GridSearchCV(cv=10, error_score=nan,
             estimator=Pipeline(memory=None,
                                steps=[('standardscaler',
                                        StandardScaler(copy=True,
                                                       with_mean=True,
                                                       with_std=True)),
                                       ('randomforestregressor',
                                        RandomForestRegressor(bootstrap=True,
                                                              ccp_alpha=0.0,
                                                              criterion='mse',
                                                              max_depth=None,
                                                              max_features='auto',
                                                              max_leaf_nodes=None,
                                                              max_samples=None,
                            

**Note:** Here, we only apply CV to ```X_train``` and ```y_train```. The purpose of CV is to evaluate and select the best hyperparameter values, not evaluate the performance of the entire model. Instead, we will use the test set (```X_test``` and ```y_test```) to do this later.

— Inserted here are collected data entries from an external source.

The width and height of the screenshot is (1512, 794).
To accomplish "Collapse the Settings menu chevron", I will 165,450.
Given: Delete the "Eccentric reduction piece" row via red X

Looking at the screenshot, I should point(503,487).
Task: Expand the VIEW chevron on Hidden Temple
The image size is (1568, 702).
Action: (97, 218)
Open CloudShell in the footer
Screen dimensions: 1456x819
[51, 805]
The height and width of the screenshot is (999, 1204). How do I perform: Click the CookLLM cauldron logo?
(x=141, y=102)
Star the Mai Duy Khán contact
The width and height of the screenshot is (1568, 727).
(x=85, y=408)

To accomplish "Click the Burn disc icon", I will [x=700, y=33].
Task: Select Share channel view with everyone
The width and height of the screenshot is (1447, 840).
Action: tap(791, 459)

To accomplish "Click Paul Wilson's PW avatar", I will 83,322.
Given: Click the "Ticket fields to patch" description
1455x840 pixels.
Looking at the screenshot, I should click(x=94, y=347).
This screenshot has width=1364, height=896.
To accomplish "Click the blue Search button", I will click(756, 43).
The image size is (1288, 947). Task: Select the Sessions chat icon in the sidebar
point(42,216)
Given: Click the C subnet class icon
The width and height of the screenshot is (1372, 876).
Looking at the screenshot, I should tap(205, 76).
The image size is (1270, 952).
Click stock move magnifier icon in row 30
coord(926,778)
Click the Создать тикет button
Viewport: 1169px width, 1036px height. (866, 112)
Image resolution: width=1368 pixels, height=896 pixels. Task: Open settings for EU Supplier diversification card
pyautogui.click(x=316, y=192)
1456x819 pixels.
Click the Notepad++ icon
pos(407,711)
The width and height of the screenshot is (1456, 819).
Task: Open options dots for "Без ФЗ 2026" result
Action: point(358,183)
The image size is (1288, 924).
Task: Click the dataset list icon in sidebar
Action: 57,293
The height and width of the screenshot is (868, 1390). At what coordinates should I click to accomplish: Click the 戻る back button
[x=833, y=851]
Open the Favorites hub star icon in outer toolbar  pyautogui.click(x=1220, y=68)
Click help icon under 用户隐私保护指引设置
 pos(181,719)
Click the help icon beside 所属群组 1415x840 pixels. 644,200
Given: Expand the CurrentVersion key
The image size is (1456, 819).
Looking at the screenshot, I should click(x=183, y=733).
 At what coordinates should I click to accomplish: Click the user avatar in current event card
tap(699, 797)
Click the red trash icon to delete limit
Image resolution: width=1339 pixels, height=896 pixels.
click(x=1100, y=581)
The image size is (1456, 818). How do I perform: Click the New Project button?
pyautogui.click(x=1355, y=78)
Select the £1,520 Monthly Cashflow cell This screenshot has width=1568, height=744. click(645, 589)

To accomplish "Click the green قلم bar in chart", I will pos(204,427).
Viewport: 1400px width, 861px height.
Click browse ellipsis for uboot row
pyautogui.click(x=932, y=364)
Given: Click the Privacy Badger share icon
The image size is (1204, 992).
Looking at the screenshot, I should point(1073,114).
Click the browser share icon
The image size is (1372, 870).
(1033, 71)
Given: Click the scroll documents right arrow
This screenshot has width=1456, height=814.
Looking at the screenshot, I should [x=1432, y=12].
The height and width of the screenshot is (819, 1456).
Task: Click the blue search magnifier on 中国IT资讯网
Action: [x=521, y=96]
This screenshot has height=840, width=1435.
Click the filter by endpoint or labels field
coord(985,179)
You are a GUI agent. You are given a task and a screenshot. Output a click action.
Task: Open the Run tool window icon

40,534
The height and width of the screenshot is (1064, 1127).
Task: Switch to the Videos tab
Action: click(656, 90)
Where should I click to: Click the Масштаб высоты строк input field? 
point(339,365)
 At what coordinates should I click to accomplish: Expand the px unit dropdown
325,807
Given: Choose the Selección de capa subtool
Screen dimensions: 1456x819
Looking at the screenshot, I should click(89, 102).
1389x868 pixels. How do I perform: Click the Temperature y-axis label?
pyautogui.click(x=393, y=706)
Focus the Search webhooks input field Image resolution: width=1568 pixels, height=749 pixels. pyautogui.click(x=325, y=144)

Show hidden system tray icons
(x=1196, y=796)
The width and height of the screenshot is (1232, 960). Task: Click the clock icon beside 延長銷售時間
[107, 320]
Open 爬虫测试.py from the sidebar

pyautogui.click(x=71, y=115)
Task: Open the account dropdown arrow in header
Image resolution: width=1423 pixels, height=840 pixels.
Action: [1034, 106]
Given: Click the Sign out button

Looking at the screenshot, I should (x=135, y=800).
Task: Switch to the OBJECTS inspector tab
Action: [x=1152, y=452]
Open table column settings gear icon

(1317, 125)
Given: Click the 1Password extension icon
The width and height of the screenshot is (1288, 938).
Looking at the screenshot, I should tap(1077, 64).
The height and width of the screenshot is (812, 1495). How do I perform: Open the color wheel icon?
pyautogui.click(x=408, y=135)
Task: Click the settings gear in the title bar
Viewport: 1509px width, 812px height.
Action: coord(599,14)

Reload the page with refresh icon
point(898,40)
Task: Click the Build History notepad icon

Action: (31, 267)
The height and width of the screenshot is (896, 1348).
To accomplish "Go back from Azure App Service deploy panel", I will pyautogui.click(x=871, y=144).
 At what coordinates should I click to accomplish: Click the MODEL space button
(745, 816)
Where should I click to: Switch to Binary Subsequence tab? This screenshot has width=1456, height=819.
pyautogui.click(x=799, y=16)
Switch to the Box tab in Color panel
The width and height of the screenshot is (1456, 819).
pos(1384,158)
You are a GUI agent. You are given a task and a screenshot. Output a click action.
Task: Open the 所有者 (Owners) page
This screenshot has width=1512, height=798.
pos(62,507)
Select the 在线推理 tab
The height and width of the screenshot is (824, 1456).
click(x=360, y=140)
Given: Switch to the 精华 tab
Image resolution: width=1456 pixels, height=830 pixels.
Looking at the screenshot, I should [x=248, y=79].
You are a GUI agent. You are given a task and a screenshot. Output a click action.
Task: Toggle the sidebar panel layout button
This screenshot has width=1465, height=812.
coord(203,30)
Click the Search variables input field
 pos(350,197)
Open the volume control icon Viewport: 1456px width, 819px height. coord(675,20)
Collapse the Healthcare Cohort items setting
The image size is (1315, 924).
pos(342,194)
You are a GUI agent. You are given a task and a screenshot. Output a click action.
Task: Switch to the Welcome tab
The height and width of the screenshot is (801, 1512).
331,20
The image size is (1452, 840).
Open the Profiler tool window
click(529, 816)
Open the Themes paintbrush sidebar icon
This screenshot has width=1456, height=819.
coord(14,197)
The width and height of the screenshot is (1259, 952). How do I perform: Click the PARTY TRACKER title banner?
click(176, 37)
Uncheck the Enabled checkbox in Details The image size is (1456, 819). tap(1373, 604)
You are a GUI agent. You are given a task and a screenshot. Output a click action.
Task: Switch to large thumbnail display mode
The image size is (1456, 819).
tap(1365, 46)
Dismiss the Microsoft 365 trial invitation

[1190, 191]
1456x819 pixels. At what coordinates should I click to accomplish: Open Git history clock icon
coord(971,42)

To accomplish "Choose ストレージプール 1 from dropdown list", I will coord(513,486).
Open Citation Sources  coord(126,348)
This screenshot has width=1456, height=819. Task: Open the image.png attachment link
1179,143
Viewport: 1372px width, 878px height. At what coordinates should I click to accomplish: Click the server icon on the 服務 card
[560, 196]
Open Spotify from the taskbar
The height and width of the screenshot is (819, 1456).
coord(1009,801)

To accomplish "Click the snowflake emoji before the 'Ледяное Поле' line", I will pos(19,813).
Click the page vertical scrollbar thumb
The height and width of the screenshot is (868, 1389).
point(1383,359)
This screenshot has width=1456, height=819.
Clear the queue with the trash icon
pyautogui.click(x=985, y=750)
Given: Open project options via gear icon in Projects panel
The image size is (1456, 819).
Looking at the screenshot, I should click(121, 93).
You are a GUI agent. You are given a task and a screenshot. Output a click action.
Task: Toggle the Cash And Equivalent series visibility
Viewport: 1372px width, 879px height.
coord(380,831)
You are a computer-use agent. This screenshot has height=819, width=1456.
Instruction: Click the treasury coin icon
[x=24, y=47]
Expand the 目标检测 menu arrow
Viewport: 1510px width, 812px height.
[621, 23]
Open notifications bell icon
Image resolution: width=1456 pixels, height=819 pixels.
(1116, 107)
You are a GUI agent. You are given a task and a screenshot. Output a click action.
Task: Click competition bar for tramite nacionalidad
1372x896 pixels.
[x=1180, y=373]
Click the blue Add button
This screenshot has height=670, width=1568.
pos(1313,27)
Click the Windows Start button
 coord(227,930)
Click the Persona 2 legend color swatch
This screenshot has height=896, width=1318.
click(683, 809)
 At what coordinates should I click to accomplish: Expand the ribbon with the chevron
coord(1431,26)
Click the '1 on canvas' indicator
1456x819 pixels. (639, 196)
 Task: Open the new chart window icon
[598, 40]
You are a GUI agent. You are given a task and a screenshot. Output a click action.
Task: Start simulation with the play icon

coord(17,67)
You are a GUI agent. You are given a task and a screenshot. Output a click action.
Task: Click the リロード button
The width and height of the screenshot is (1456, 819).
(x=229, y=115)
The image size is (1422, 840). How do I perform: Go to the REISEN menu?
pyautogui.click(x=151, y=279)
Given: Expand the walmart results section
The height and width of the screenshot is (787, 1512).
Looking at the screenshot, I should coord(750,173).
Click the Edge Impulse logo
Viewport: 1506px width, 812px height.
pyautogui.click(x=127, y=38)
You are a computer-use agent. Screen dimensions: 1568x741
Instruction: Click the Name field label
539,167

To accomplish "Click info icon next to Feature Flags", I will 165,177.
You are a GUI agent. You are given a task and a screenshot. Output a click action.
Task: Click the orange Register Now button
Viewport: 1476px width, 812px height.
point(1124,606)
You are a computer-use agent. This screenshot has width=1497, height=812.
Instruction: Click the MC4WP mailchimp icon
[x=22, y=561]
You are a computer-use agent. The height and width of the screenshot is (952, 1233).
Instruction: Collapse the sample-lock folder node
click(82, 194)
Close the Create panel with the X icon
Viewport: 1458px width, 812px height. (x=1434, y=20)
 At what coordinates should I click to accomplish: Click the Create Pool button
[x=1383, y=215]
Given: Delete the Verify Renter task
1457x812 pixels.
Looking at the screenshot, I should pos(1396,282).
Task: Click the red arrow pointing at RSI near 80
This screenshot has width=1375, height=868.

**Note:**```GridSearchCV``` essentially performs cross-validation across the entire "grid" (all possible permutations) of hyperparameters. Now, you can see the best set of parameters found using CV:

In [17]:
clf.best_params_

{'randomforestregressor__max_depth': None,
 'randomforestregressor__max_features': 'log2'}

***Tip:*** *It turns out that in practice, random forests don't actually require a lot of tuning. They tend to work pretty well out-of-the-box with a reasonable number of trees. Even so, these same steps can be used when building any type of supervised learning model.*

# Refit on the entire training set:

After you've tuned your hyperparameters appropriately using cross-validation, you can generally get a small performance improvement by refitting the model on the entire training set.

Conveniently, ```GridSearchCV``` from sklearn will automatically refit the model with the best set of hyperparameters using the entire training set.

This functionality is ON by default, but you can confirm it:

In [18]:
clf.refit

True

# Evaluate model pipeline on test data:

In [21]:
# predict a new set of data:
y_pred = clf.predict(X_test)

# evaluate the model with the imported metrics:
print(r2_score(y_test, y_pred))
print(mean_squared_error(y_test, y_pred))

0.47773012894243005
0.337006875


There are various ways to improve a model. We'll have more guides that go into detail about how to improve model performance, but here are a few quick things to try:
1. Try other regression model families (e.g. regularized regression, boosted trees, etc.).
2. Collect more data if it's cheap to do so.
3. Engineer smarter features after spending more time on exploratory analysis.

**Note**: When you try other families of models, we recommend using the same training and test set as you used to fit the random forest model. That's the best way to get a true apples-to-apples comparison between your models.

# Save model for future use:

In [23]:
# save model to a .pkl file:
joblib.dump(clf, 'rf_regressor.pkl')

# load model from .pkl file:
clf2 = joblib.load('rf_regressor.pkl')
clf2.predict(X_test)

array([6.28, 5.69, 4.97, 5.55, 6.38, 5.51, 5.06, 4.82, 5.01, 5.91, 5.32,
       5.74, 5.66, 5.19, 5.78, 5.76, 6.58, 5.63, 5.72, 6.97, 5.46, 5.58,
       4.99, 6.05, 5.91, 5.02, 5.43, 5.18, 6.15, 5.97, 5.93, 6.43, 5.99,
       5.02, 4.99, 5.91, 5.05, 6.04, 5.05, 6.07, 4.93, 5.96, 6.59, 5.04,
       6.21, 5.26, 5.63, 5.56, 5.11, 6.42, 6.06, 5.41, 5.84, 5.13, 5.61,
       5.54, 5.34, 5.35, 4.98, 5.33, 5.34, 5.17, 5.02, 5.87, 5.93, 5.24,
       6.37, 5.02, 5.06, 6.68, 5.67, 5.6 , 5.18, 5.02, 5.33, 5.98, 5.31,
       5.08, 5.21, 5.29, 6.4 , 5.65, 6.07, 6.4 , 5.07, 6.16, 6.58, 6.28,
       5.54, 5.65, 6.03, 5.52, 6.53, 5.7 , 5.76, 5.75, 6.75, 6.72, 5.56,
       6.77, 5.07, 5.49, 5.12, 6.43, 5.07, 4.81, 5.72, 5.04, 5.72, 5.99,
       5.8 , 5.48, 6.04, 5.38, 5.23, 5.2 , 5.92, 5.05, 5.06, 5.94, 5.85,
       5.11, 5.79, 6.07, 5.29, 5.27, 5.3 , 5.93, 5.48, 5.34, 5.65, 6.21,
       5.09, 5.32, 5.12, 6.38, 5.04, 5.15, 6.67, 5.52, 5.19, 5.01, 5.6 ,
       6.03, 5.36, 5.33, 5.11, 6.43, 5.8 , 5.07, 5.